Job: Starting with the line that contains "Select the 阻力点 resistance text label" and going on through the line that contains "Looking at the", change "gray" to "white" and give those lines again with nothing else altered.

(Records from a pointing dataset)
=-=-=
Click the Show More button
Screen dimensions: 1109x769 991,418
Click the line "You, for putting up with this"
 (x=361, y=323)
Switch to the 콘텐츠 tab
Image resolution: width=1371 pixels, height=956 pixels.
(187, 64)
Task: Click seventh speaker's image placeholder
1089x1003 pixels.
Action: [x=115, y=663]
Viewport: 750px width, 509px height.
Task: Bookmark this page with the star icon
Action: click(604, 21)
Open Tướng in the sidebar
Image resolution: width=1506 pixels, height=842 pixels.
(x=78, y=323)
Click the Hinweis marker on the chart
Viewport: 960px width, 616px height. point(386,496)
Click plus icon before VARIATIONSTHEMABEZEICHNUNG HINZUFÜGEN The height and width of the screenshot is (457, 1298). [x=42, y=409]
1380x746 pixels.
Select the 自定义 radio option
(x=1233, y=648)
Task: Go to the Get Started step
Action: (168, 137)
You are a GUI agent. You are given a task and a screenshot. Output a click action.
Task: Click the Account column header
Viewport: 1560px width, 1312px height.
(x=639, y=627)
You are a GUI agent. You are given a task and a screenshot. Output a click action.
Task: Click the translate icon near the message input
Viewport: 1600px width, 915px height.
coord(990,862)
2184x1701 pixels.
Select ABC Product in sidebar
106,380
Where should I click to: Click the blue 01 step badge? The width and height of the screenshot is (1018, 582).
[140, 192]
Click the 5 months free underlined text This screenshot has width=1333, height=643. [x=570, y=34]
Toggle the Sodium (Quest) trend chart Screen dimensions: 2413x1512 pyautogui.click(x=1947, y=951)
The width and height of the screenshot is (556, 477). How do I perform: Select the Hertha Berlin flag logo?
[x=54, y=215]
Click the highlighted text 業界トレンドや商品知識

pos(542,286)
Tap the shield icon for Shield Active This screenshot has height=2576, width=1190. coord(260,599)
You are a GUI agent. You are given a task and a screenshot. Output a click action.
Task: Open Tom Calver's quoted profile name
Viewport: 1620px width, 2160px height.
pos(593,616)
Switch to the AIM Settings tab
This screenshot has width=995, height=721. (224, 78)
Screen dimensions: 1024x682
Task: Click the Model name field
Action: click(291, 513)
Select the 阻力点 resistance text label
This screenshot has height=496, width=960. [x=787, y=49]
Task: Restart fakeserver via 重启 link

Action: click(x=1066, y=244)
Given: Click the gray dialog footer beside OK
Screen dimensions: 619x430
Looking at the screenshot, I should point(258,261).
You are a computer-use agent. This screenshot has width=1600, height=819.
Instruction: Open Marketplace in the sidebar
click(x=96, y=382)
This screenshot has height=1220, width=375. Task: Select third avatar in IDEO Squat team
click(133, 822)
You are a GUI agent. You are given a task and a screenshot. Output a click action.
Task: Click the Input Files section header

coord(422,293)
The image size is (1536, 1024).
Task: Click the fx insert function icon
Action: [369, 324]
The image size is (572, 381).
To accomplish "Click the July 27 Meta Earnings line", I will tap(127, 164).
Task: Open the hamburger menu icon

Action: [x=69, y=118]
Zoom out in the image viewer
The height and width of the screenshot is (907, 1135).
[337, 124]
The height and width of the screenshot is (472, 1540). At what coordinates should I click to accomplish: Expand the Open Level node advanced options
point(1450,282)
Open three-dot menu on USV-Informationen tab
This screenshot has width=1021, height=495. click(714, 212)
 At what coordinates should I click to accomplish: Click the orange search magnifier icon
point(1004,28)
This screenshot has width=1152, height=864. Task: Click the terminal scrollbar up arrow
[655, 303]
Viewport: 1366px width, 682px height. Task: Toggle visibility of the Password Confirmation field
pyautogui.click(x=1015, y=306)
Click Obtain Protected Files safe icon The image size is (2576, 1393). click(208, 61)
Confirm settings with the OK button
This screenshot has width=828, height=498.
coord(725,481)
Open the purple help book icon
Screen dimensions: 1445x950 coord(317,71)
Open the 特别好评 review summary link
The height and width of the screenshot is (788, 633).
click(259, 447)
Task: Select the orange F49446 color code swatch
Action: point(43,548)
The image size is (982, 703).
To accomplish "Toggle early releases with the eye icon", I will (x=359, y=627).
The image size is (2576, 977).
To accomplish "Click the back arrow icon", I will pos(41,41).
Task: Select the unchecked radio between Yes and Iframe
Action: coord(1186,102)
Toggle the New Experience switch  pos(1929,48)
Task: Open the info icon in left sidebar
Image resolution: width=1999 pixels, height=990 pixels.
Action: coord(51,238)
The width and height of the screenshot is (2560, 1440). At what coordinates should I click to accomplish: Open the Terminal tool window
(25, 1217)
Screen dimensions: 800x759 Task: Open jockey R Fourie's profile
=-=-=
Output of the task:
Select the 阻力点 resistance text label
This screenshot has height=496, width=960. [x=787, y=49]
Task: Restart fakeserver via 重启 link

Action: click(x=1066, y=244)
Given: Click the white dialog footer beside OK
Screen dimensions: 619x430
Looking at the screenshot, I should point(258,261).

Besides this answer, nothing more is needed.